27 February 2008

Hospital MRSA - should healthcare institutions be forced to report it?

I'll be moderating a panel exploring that contentious issue at the Association of Health Care Journalists' annual meeting in March. On the panel:
  • Carmela Coyle, senior vice president for policy, American Hospital Association
  • Betsy McCaughey, Ph.D., CEO and chair, Committee to Reduce Infection Deaths
  • Carole Moss, executive director, Nile's Project
  • Chesley Richards, M.D., M.P.H., deputy director, Division of Health Care Quality Promotion, U.S. Centers for Disease Control and Prevention
A number of states have passed laws in the past few years that require public disclosure of hospital-acquired infections, and a half-dozen have added provisions that specify reporting HA-MRSA. It seems like a no-brainer: Shame is a great motivator.

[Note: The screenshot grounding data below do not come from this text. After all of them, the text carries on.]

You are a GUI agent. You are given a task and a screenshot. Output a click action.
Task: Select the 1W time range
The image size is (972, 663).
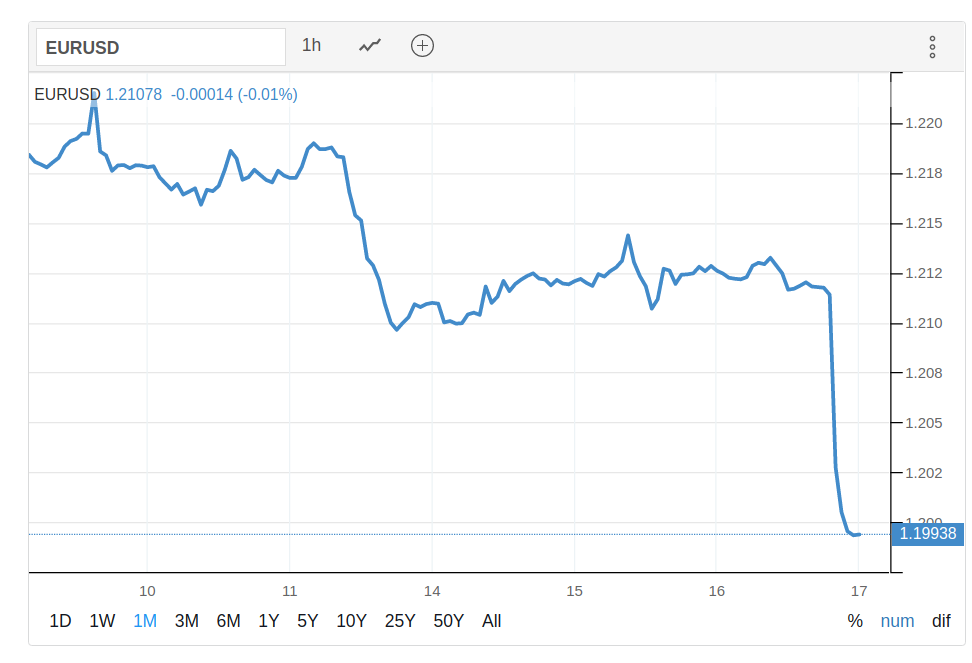(102, 621)
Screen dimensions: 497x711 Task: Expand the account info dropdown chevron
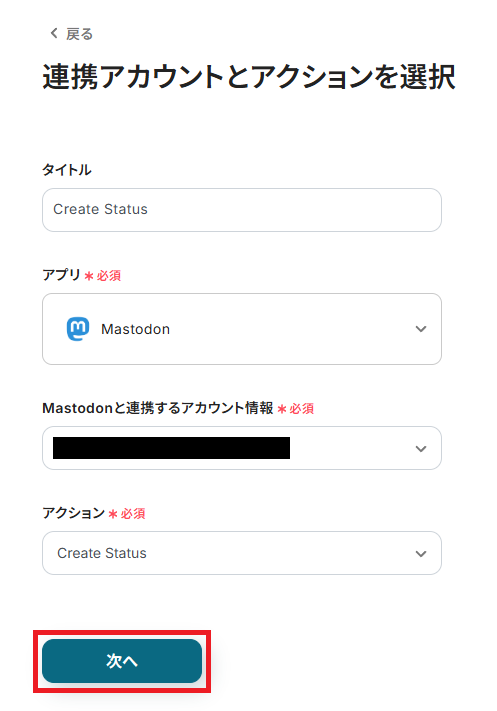coord(421,449)
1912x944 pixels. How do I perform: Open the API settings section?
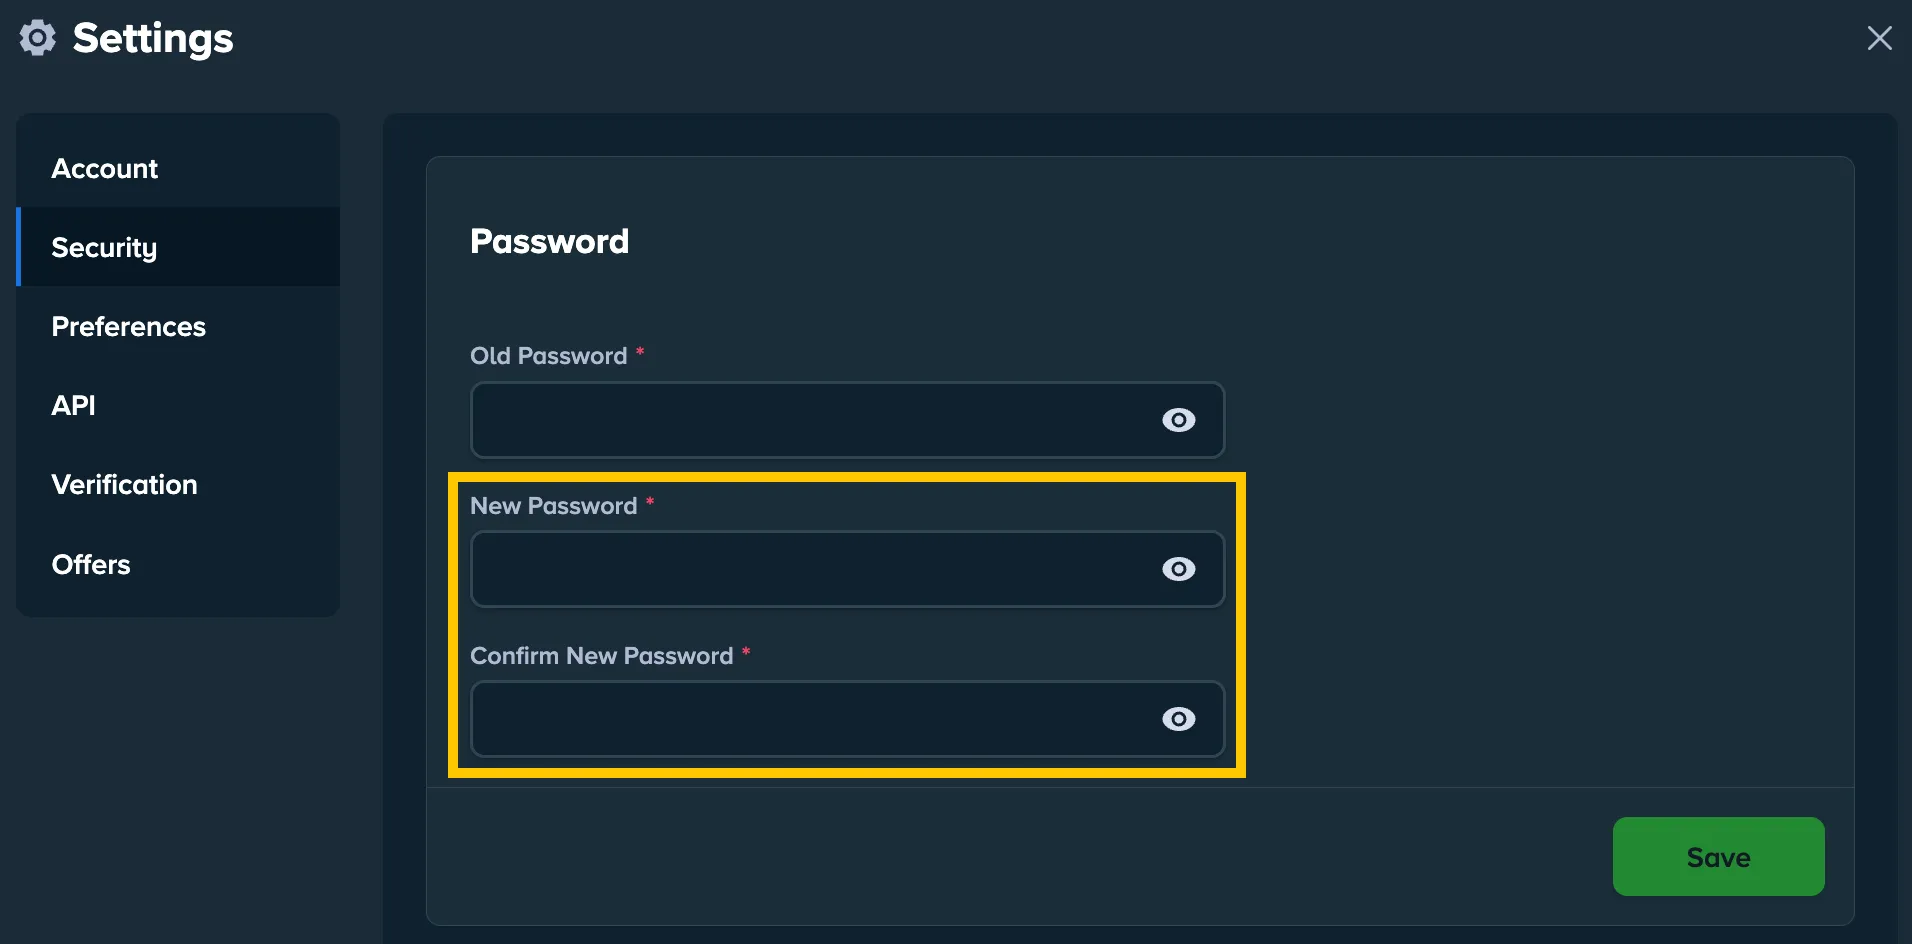(73, 405)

But some citizen-advocates are concerned that clever or well-funded institutions will be able to game the system. And some researchers who have evaluated infection-reporting regimes warn that surveillance often misses patients and reporting regimes are not standardized from state to state.

3 comments:

Anonymous said...

I do not know how any of your panel can address MRSA or hospital infections with a group to 1000 investigative reporter if they [or you] have never been in a hospital to see first hand the terrible conditions and the filth. Culture, culture, culture that is what most novices subscribe to but in order to prevent transmission you have to first have clean hospitals and clean patient and clean hands

Maryn McKenna said...

I appreciate your frustration, but I don't understand why you'd assume we haven't been in hospitals to see the conditions. Myself, I just finished a year appointment as a Kaiser Family Foundation fellow and I spent my term observing ER overnight shifts. Other reporters have done the same. It's one reason why we're so interested in the problem: We can see the failures.

That said, we never see enough: Reporters are always interested in first-person accounts of what goes on inside difficult-to-penetrate institutions. So if you have a story you'd like to tell about a hospital that was not clean or did not follow infection-control procedures, please email me.

Anonymous said...

When MRSA is suspected enough that testing is required, why wait to isolate? In the time that the culture report is complete many more patiets are at the risk acquiring this hospital born infection. Which now because of all the years of hospitals not reporting infections it has jumped from hospital environment right into our community. I personally know isolation comes to late in most hospital protocol. Isolate sooner to eliminate further contamination. Save a life.